The US Army is opening up its real estate portfolio for an unexpected tenant: mining companies. Through its Enhanced Use Leasing program, the Army is handing over underutilized land at military installations to private firms that will build critical mineral processing facilities on-site.
The goal is straightforward. Stop relying on China for the raw materials that go into American weapons systems.
From arsenals to processing plants
The Army issued a Request for Information on December 19, 2025, kicking off the initiative. By June 25, 2026, Titan Mining Corporation was conditionally selected for long-term Enhanced Use Leases focused on graphite processing.
Titan’s project, called the Kilbourne Graphite Purification Plant, will be developed at Pine Bluff Arsenal and Anniston Army Depot. The purified graphite produced there serves a very specific purpose: it’s a key component in bullet primers and other defense applications.
Five Army depots have been designated as potential sites for mineral processing developments. The lease revenue flows back to the Army, funding infrastructure improvements and quality-of-life upgrades on military installations.
Why this matters beyond defense
China dominates global processing of critical minerals. Not mining, necessarily, but the refining and purification stages that turn raw ore into usable materials. For years, this created an awkward dependency: the US military’s supply chain for essential components ran through its primary strategic competitor.

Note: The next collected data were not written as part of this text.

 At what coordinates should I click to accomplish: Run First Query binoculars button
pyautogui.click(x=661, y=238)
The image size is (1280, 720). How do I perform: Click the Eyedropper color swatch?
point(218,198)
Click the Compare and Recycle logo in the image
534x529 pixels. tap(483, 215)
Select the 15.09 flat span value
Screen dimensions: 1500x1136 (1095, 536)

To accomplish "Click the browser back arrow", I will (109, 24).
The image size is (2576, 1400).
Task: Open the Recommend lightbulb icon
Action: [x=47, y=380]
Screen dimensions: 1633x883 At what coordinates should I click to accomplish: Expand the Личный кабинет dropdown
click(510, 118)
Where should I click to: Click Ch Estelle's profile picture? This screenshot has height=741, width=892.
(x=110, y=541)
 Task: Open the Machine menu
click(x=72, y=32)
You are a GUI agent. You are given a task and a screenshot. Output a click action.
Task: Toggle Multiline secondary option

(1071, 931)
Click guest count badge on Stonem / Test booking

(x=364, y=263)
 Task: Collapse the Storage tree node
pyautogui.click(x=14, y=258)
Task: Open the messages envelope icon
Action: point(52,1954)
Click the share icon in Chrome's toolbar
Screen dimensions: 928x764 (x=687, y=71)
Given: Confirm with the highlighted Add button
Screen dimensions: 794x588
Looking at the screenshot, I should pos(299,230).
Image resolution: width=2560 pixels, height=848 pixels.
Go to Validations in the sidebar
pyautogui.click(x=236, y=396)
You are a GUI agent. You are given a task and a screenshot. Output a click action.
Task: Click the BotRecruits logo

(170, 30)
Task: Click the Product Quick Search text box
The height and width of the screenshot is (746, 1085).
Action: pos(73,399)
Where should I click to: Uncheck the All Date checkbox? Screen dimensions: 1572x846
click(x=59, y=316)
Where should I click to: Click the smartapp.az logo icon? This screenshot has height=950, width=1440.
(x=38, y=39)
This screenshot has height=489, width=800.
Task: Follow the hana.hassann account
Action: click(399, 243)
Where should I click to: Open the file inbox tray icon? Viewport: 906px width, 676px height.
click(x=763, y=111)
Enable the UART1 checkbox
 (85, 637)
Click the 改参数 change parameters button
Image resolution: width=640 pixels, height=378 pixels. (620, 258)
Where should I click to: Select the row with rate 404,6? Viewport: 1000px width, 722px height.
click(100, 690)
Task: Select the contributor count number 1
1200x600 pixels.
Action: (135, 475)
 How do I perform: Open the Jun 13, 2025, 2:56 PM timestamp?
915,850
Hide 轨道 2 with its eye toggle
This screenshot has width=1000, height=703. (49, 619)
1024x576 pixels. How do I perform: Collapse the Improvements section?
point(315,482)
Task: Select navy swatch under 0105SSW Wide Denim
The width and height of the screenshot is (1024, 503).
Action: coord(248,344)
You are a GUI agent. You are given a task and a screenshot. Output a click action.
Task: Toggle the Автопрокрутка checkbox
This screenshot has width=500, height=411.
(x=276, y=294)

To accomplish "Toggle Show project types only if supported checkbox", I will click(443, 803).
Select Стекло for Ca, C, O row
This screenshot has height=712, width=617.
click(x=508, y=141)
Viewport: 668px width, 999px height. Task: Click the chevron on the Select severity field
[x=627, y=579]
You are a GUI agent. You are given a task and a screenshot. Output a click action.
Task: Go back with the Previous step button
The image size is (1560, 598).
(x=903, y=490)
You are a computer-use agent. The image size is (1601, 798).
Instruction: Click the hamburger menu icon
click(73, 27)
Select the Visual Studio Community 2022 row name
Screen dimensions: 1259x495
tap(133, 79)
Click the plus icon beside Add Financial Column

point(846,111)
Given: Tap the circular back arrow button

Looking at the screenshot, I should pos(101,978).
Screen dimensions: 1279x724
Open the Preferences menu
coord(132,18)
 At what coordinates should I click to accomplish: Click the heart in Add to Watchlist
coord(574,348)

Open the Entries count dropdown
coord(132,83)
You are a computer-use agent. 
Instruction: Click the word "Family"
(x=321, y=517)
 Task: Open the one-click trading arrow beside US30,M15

A 2020 executive order flagged critical minerals supply chain vulnerabilities, marking the beginning of a more aggressive posture on reshoring. The current initiative under the Trump administration represents the operational follow-through on that policy direction.
By leveraging existing military real estate, the program sidesteps one of the biggest bottlenecks in building any industrial facility in the US: finding and securing suitable land. Environmental permitting on military installations can move through different channels than civilian sites.
What this means for investors
The Army’s initiative represents something tangible: a government entity putting real assets, its own land, behind the push for domestic mineral processing. For companies like Titan Mining Corporation, a conditional selection for long-term leases with the US Army is about as strong a signal of government backing as a junior mining firm can get.
The risks are real, though. Conditional selections are not final contracts. Mineral processing plants take years to build and commission. And the economics of domestic processing have to work without permanent government subsidies, something that has tripped up reshoring efforts in other sectors.
The key metric to watch is whether conditional selections convert into operational facilities. Functioning purification plants producing defense-grade graphite on American soil would be something genuinely new.